Bolivia has a large number of radio and TV stations broadcasting with private media outlets dominating. There has been a recent, rapid growth of state-owned media, including a network of community radios. State-owned and private radio and TV stations generally operate freely, although both pro-government and anti-government groups have attacked media outlets in response to their reporting (2010).
The Bolivian National Telecommunications Company was privatized in 1995 but re-nationalized in 2007; the primary trunk system is being expanded and employs digital microwave radio relay; some areas are served by fiber-optic cable; system operations, reliability, and coverage have steadily improved. Most telephones are concentrated in La Paz, Santa Cruz, and other capital cities; mobile-cellular telephone use expanding rapidly and, in 2011, teledensity reached about 80 per 100 persons.

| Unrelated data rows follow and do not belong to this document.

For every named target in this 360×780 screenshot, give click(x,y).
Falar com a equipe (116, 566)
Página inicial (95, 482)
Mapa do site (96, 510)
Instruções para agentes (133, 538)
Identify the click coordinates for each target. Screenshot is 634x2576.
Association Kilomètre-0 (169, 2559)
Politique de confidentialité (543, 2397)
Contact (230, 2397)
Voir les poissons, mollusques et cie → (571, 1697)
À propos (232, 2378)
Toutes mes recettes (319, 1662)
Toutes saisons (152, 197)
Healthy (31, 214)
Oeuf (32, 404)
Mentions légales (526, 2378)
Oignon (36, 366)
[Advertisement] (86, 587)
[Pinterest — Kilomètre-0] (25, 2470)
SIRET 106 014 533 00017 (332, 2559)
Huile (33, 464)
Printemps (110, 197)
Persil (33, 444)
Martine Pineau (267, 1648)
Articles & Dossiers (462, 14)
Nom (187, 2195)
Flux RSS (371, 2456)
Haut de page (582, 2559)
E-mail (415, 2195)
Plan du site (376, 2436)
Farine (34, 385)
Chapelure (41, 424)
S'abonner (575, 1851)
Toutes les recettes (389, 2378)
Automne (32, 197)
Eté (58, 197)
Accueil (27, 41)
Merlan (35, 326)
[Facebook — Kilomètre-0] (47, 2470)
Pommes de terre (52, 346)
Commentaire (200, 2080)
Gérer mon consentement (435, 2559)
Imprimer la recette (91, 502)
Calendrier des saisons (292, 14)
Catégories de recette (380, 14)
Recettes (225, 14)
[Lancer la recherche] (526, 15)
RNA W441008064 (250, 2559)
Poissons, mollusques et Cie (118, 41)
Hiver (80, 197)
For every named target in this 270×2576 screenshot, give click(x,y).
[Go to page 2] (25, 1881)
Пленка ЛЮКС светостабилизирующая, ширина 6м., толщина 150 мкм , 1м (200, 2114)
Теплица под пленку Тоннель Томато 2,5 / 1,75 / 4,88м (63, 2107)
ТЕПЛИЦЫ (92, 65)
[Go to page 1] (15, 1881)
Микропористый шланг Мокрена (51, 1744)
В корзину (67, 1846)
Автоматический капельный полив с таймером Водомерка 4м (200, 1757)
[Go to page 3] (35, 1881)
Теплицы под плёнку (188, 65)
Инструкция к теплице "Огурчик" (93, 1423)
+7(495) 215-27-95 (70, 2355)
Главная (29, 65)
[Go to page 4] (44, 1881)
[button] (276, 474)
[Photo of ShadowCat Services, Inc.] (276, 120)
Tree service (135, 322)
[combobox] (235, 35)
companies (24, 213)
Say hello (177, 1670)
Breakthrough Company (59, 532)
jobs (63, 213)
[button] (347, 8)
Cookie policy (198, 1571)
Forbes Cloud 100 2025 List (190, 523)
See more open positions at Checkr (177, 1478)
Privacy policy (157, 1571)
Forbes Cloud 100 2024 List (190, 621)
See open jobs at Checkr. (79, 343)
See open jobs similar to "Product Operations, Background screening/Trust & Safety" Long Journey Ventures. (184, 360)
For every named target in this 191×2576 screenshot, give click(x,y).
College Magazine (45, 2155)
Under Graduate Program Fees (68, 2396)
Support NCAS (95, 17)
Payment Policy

There are no government restrictions on access to the Internet. The Bolivian constitution and law provide for freedom of speech and press. Although the government generally respects these rights, in at least two cases in 2012, the government used the anti-racism law to restrict both rights. Some senior government officials also verbally harassed members of the press corps. Bolivian law prohibits arbitrary interference with privacy, family, home, or correspondence and the government generally respects these prohibitions, but there have been allegations that the government does not always respect the law. Defamation remains a criminal offence.
Concerns were raised over a 2010 anti-discrimination law. Its "far-reaching and vague" language could be used to curb and punish legitimate journalism, warned the Committee to Protect Journalists.
On 23 October 2012, the Constitutional Court struck down the libel law that allowed for detention of one month to four years for a person found guilty of insulting, defaming, or slandering public officials.